Abstract

Background: The recently introduced iATP algorithm augments traditional ventricular antitachycardia pacing (ATP) with programmed stimulation (PS) resulting in greater efficacy terminating ventricular tachycardia than traditional ATP in avoiding ICD shocks. The use of iATP in the atrium may similarly enhance termination of atrial arrhythmias, avoiding prolonged arrhythmia burden or need for cardioversion. Objective: To compare efficacy of 3 atrial ATP protocols (PROT[GS1] ) in either converting AFL to sinus rhythm or accelerating AFL to atrial fibrillation (AF). Methods: Patients presenting in AFL for ablation were recruited. Patents underwent all three pacing protocols, twice, and in random order (6 times total). 1. PROT 1 – Ramp pacing at 91% of tachycardia cycle length (TCL) for 13 beats with 5 or 10ms decrement, avoiding pacing cycle length (CL) <160 ms. 2. PROT 2 – Ramp pacing at 81% of TCL for 13 beats again with 5 or 10ms decrement, avoiding CL <160 ms. 3. PROT 3 (iATP) – Drive train of 88% of TCL for 15 beats with singles, doubles, and triples down to atrial effective refractory period.

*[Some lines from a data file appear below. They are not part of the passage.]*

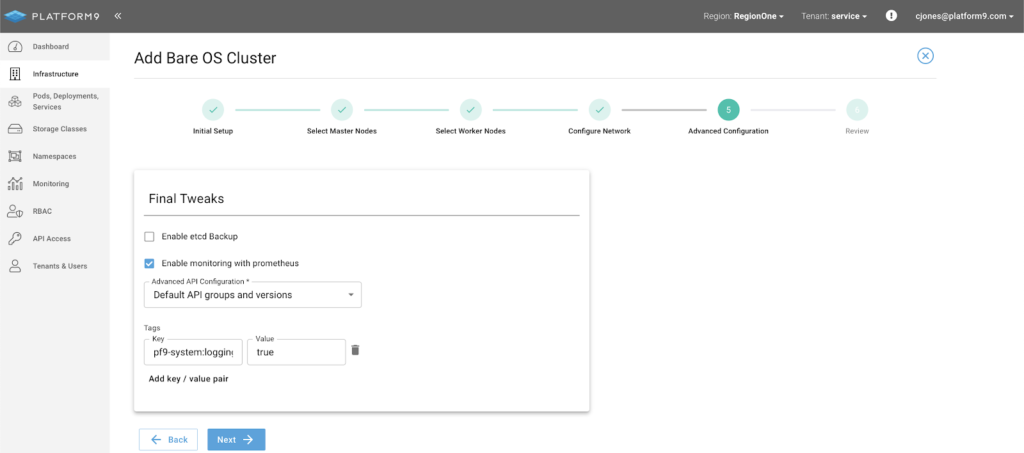Delete the tag with trash icon
The width and height of the screenshot is (1024, 453).
click(x=355, y=350)
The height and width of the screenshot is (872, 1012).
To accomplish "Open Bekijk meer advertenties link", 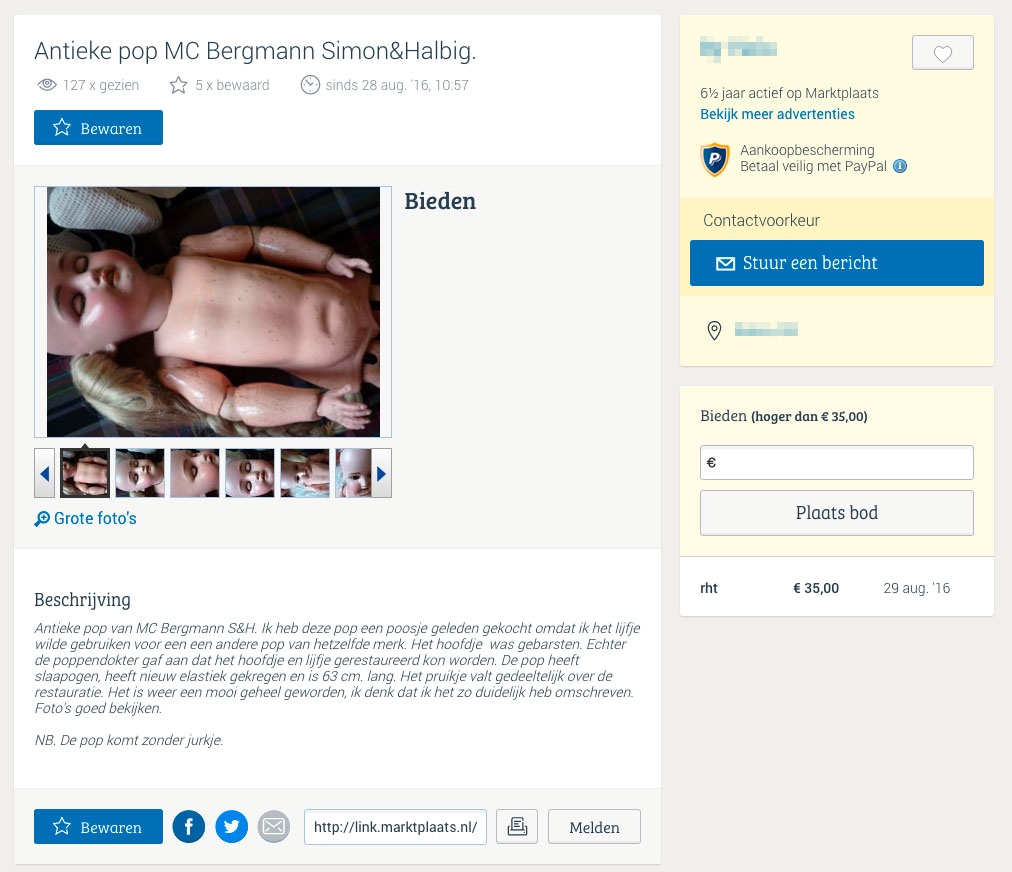I will coord(777,114).

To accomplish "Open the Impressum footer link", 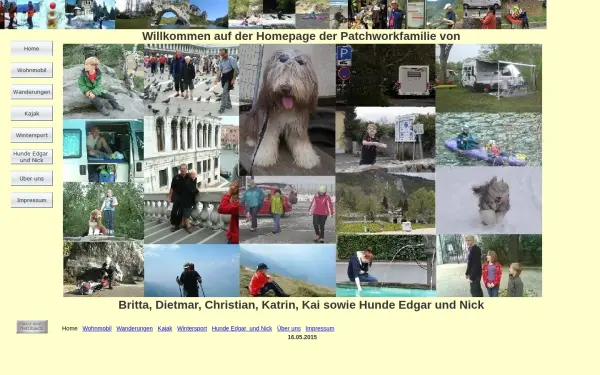I will pos(320,328).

If AFL terminated, it was re-induced with PS or burst pacing. Termination and CL acceleration to AF are defined as the positive effect. No effect is defined as the negative effect. CL acceleration and termination were treated similarly in the analysis because AF is clinically easier to manage than AFL. Results: Of the 21 patients enrolled, 17 completed the entire protocol. 4 patients (excluded from analysis) did not complete the protocol due to non-inducibility following AFL termination. The TCL of the AFL ranged from 190ms to 290ms. PROT 1 terminated AFL 6 out of 34 attempts (17.6%). PROT 2 terminated AFL 7 out of 34 attempts (20.5%). iATP terminated AFL 13 out of 34 attempts (38%). It also accelerated AFL more frequently than the other two protocols (PROT 1:1, 2:4, 3:8). Conclusion: Atrial iATP was significantly more effective in either terminating or accelerating AFL, compared to ramp pacing protocols.